In the spring of 1963, an American expedition partly sponsored by the National Geographic to reach the summit of Mount Everest was successfully launched. Six members of the American expedition reached the summit.
In 1975, the first woman, a Japanese mother of a three-year-old girl, reached the summit. In 1980, an Italian climber reached the summit without supplemental oxygen or radio from an advanced base camp on the north side of the mountain. In October 2000, a Slovenian became the first to ski uninterrupted from the summit to Base Camp. In 2001, a blind person, aided by friends, reached the summit.
According to records, almost 2,000 people, ages 16 to 65, from 65 nations have climbed Mount Everest since 1975. The mountain has also claimed the lives of 175 people attempting to reach the summit. The highest death toll, however, happened in the spring of 1996. Fifteen climbers died in a gale storm while attempting to reach the top.

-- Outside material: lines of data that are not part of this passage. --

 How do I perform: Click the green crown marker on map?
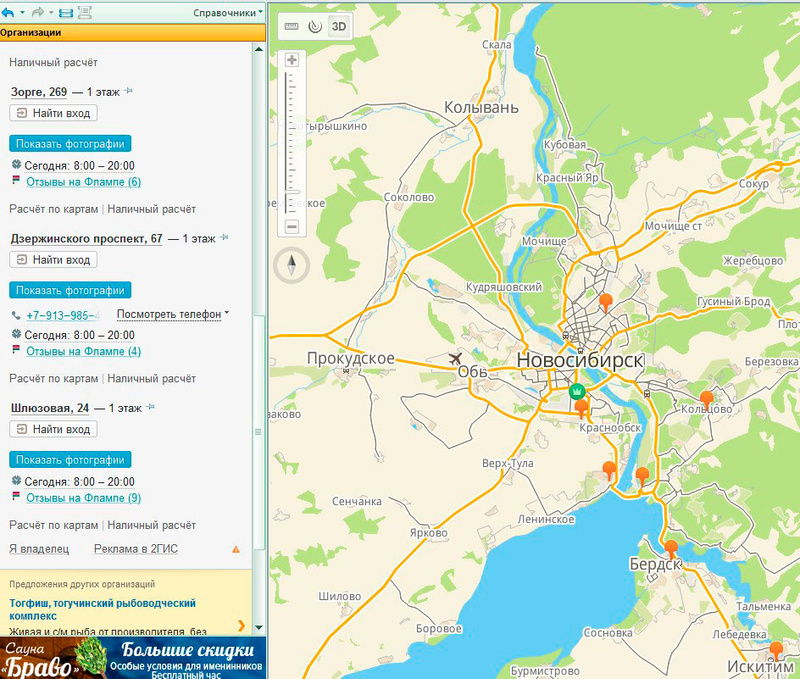pos(577,391)
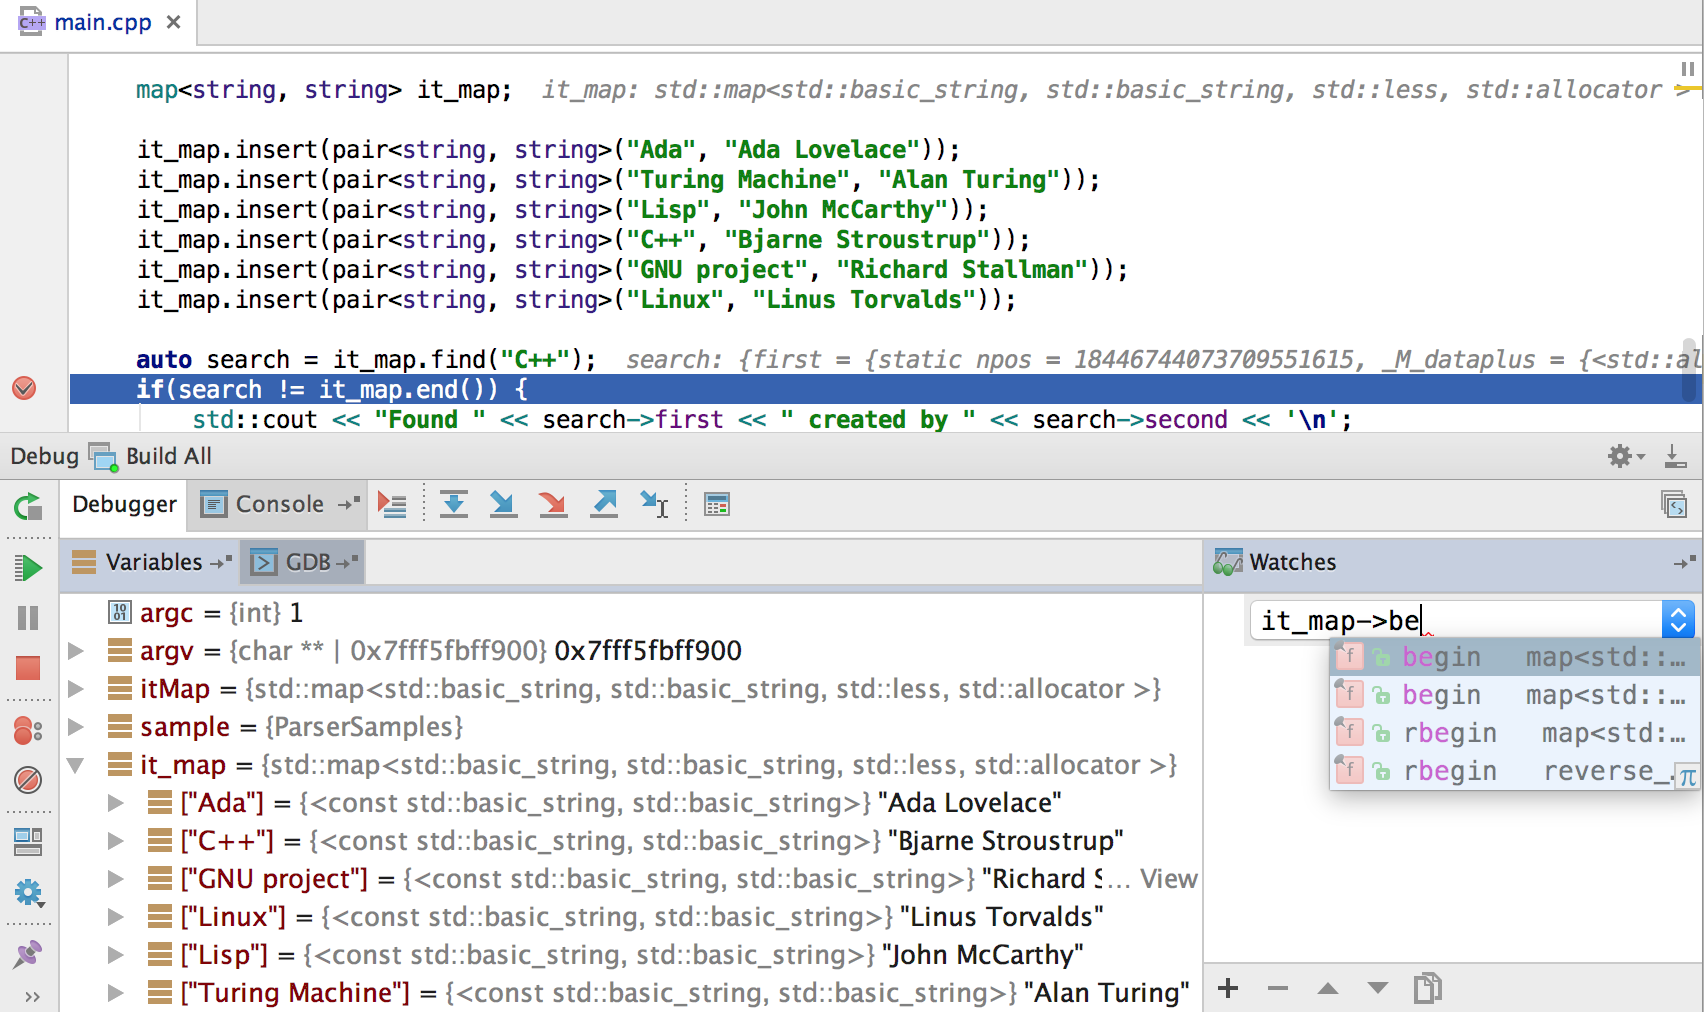
Task: Click the Step Into icon
Action: [503, 504]
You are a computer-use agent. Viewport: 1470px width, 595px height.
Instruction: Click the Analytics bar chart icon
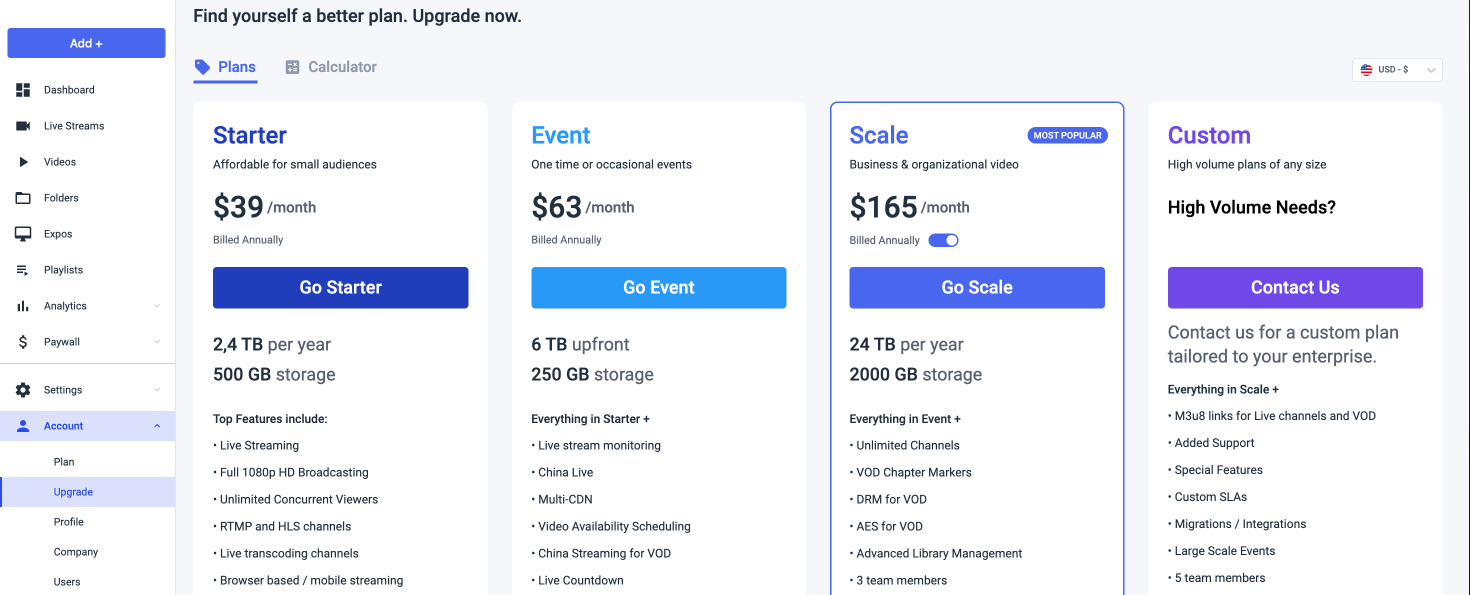click(x=23, y=306)
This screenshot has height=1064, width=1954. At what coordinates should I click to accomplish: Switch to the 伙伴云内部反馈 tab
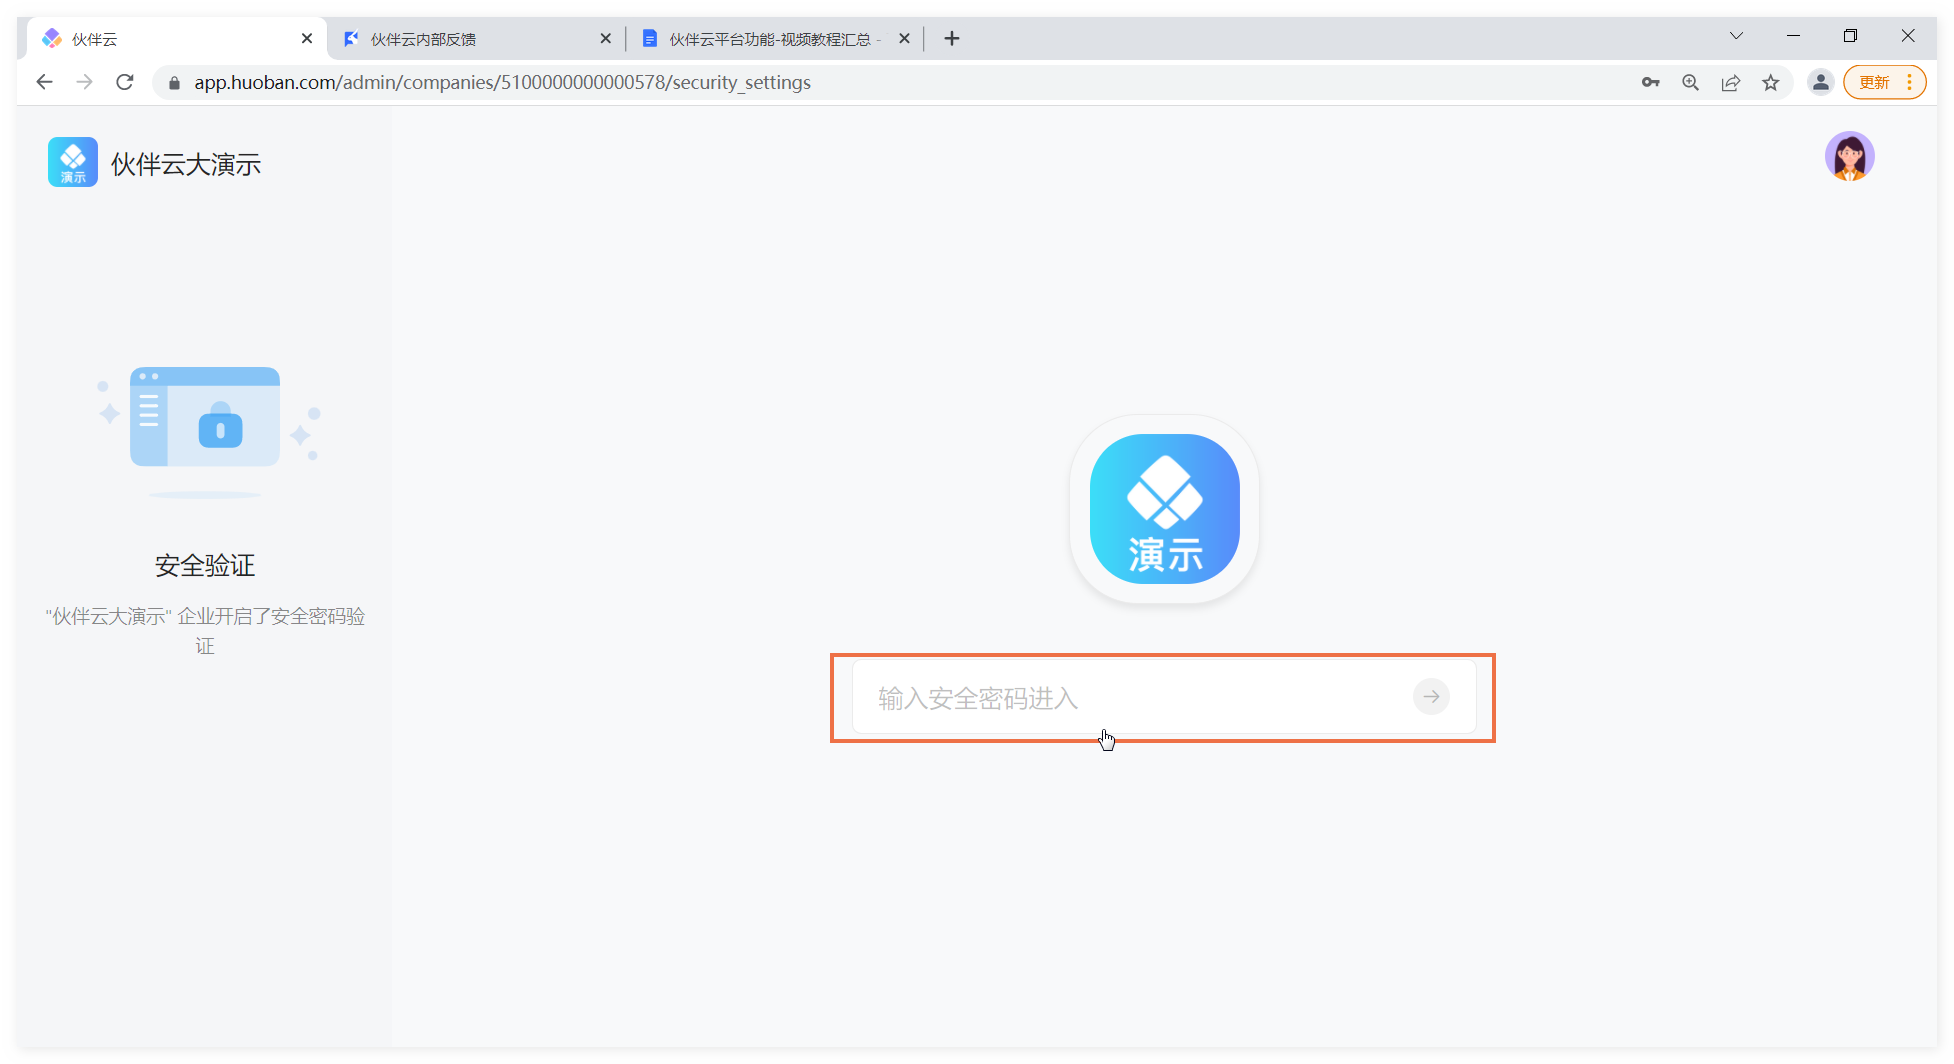[460, 39]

Mount Everest and villages near it are tourist attractions. Every year, about 20,000 tourists from all over the world travel to the Himalayas to see the highest mountain in the world.
There are 15 routes to the summit and they’re on the west, north and east faces of the mountain. The mountain has many beautiful and majestic peaks and ridges, which one can enjoy without having to climb the summit.